DATA LISTING
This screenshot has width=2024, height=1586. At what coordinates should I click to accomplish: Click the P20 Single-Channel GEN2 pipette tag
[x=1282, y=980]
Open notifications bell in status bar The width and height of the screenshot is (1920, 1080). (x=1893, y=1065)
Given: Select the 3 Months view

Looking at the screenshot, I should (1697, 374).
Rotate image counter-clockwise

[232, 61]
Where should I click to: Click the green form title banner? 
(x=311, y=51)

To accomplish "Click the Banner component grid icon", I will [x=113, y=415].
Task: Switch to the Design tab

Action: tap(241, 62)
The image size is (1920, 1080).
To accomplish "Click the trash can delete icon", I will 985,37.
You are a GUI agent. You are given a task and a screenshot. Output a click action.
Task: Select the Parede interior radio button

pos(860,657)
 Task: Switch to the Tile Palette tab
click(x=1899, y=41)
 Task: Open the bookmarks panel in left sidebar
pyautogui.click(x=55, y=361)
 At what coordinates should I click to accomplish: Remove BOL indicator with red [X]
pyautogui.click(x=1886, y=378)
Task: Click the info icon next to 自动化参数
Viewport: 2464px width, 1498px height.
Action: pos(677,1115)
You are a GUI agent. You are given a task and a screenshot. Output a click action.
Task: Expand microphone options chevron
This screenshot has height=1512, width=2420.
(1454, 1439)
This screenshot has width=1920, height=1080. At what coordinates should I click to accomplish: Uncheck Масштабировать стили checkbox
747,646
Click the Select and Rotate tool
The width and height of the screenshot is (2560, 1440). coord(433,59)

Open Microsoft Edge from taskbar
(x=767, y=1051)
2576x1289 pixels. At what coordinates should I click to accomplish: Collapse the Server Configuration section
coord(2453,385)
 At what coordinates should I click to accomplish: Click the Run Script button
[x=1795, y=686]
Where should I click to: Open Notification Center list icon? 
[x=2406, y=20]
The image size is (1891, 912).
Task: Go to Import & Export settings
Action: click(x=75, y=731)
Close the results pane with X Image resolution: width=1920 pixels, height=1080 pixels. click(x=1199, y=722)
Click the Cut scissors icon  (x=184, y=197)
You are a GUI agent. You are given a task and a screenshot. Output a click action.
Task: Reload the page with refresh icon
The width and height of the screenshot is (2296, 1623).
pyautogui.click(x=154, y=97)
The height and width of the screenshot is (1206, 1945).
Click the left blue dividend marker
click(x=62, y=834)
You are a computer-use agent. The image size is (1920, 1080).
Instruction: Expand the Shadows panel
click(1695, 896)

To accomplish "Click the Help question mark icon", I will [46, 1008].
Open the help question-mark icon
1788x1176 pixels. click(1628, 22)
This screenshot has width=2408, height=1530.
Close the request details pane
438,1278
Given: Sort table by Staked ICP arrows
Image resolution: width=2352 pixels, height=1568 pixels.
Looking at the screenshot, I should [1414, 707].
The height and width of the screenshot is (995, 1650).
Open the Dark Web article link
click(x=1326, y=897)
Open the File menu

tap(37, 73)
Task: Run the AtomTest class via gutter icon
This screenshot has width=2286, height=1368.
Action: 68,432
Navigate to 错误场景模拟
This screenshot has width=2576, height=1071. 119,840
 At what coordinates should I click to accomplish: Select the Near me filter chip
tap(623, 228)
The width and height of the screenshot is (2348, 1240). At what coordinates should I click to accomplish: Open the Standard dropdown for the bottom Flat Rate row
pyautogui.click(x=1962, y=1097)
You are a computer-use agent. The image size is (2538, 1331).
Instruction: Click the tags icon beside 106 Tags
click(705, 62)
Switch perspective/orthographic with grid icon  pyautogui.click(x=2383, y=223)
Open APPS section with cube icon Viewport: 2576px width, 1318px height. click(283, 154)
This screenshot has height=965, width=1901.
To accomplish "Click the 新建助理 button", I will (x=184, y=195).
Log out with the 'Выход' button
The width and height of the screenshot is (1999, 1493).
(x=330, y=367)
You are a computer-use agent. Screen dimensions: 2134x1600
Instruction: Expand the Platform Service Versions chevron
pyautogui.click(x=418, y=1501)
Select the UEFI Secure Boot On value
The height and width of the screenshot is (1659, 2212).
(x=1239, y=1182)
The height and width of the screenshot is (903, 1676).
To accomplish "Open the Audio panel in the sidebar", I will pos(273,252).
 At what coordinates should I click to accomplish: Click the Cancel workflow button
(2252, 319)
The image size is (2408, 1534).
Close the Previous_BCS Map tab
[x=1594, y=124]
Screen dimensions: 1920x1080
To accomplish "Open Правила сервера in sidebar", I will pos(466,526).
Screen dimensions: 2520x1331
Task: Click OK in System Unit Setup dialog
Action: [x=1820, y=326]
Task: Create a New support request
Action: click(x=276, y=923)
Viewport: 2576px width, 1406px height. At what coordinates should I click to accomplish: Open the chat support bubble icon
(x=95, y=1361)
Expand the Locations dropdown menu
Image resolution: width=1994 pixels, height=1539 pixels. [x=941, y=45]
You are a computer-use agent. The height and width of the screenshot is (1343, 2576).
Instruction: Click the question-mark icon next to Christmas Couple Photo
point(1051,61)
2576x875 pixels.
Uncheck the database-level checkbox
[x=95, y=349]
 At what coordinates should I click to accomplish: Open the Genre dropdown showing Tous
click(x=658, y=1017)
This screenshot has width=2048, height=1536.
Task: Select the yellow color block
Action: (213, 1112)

WHAT YOU ARE ASKED TO DO
Copy the material above, line for line.

ANSWER AREA
This screenshot has width=2024, height=1586. At what coordinates should I click to accomplish: Click the P20 Single-Channel GEN2 pipette tag
[x=1282, y=980]
Open notifications bell in status bar The width and height of the screenshot is (1920, 1080). (x=1893, y=1065)
Given: Select the 3 Months view

Looking at the screenshot, I should (1697, 374).
Rotate image counter-clockwise

[232, 61]
Where should I click to: Click the green form title banner? 
(x=311, y=51)

To accomplish "Click the Banner component grid icon", I will [x=113, y=415].
Task: Switch to the Design tab

Action: tap(241, 62)
The image size is (1920, 1080).
To accomplish "Click the trash can delete icon", I will 985,37.
You are a GUI agent. You are given a task and a screenshot. Output a click action.
Task: Select the Parede interior radio button

pos(860,657)
 Task: Switch to the Tile Palette tab
click(x=1899, y=41)
 Task: Open the bookmarks panel in left sidebar
pyautogui.click(x=55, y=361)
 At what coordinates should I click to accomplish: Remove BOL indicator with red [X]
pyautogui.click(x=1886, y=378)
Task: Click the info icon next to 自动化参数
Viewport: 2464px width, 1498px height.
Action: pos(677,1115)
You are a GUI agent. You are given a task and a screenshot. Output a click action.
Task: Expand microphone options chevron
This screenshot has height=1512, width=2420.
(1454, 1439)
This screenshot has width=1920, height=1080. At what coordinates should I click to accomplish: Uncheck Масштабировать стили checkbox
747,646
Click the Select and Rotate tool
The width and height of the screenshot is (2560, 1440). coord(433,59)

Open Microsoft Edge from taskbar
(x=767, y=1051)
2576x1289 pixels. At what coordinates should I click to accomplish: Collapse the Server Configuration section
coord(2453,385)
 At what coordinates should I click to accomplish: Click the Run Script button
[x=1795, y=686]
Where should I click to: Open Notification Center list icon? 
[x=2406, y=20]
The image size is (1891, 912).
Task: Go to Import & Export settings
Action: click(x=75, y=731)
Close the results pane with X Image resolution: width=1920 pixels, height=1080 pixels. click(x=1199, y=722)
Click the Cut scissors icon  (x=184, y=197)
You are a GUI agent. You are given a task and a screenshot. Output a click action.
Task: Reload the page with refresh icon
The width and height of the screenshot is (2296, 1623).
pyautogui.click(x=154, y=97)
The height and width of the screenshot is (1206, 1945).
Click the left blue dividend marker
click(x=62, y=834)
You are a computer-use agent. The image size is (1920, 1080).
Instruction: Expand the Shadows panel
click(1695, 896)

To accomplish "Click the Help question mark icon", I will [46, 1008].
Open the help question-mark icon
1788x1176 pixels. click(1628, 22)
This screenshot has width=2408, height=1530.
Close the request details pane
438,1278
Given: Sort table by Staked ICP arrows
Image resolution: width=2352 pixels, height=1568 pixels.
Looking at the screenshot, I should [1414, 707].
The height and width of the screenshot is (995, 1650).
Open the Dark Web article link
click(x=1326, y=897)
Open the File menu

tap(37, 73)
Task: Run the AtomTest class via gutter icon
This screenshot has width=2286, height=1368.
Action: 68,432
Navigate to 错误场景模拟
This screenshot has width=2576, height=1071. 119,840
 At what coordinates should I click to accomplish: Select the Near me filter chip
tap(623, 228)
The width and height of the screenshot is (2348, 1240). At what coordinates should I click to accomplish: Open the Standard dropdown for the bottom Flat Rate row
pyautogui.click(x=1962, y=1097)
You are a computer-use agent. The image size is (2538, 1331).
Instruction: Click the tags icon beside 106 Tags
click(705, 62)
Switch perspective/orthographic with grid icon  pyautogui.click(x=2383, y=223)
Open APPS section with cube icon Viewport: 2576px width, 1318px height. click(283, 154)
This screenshot has height=965, width=1901.
To accomplish "Click the 新建助理 button", I will (x=184, y=195).
Log out with the 'Выход' button
The width and height of the screenshot is (1999, 1493).
(x=330, y=367)
You are a computer-use agent. Screen dimensions: 2134x1600
Instruction: Expand the Platform Service Versions chevron
pyautogui.click(x=418, y=1501)
Select the UEFI Secure Boot On value
The height and width of the screenshot is (1659, 2212).
(x=1239, y=1182)
The height and width of the screenshot is (903, 1676).
To accomplish "Open the Audio panel in the sidebar", I will pos(273,252).
 At what coordinates should I click to accomplish: Click the Cancel workflow button
(2252, 319)
The image size is (2408, 1534).
Close the Previous_BCS Map tab
[x=1594, y=124]
Screen dimensions: 1920x1080
To accomplish "Open Правила сервера in sidebar", I will pos(466,526).
Screen dimensions: 2520x1331
Task: Click OK in System Unit Setup dialog
Action: [x=1820, y=326]
Task: Create a New support request
Action: click(x=276, y=923)
Viewport: 2576px width, 1406px height. At what coordinates should I click to accomplish: Open the chat support bubble icon
(x=95, y=1361)
Expand the Locations dropdown menu
Image resolution: width=1994 pixels, height=1539 pixels. [x=941, y=45]
You are a computer-use agent. The height and width of the screenshot is (1343, 2576).
Instruction: Click the question-mark icon next to Christmas Couple Photo
point(1051,61)
2576x875 pixels.
Uncheck the database-level checkbox
[x=95, y=349]
 At what coordinates should I click to accomplish: Open the Genre dropdown showing Tous
click(x=658, y=1017)
This screenshot has width=2048, height=1536.
Task: Select the yellow color block
Action: (213, 1112)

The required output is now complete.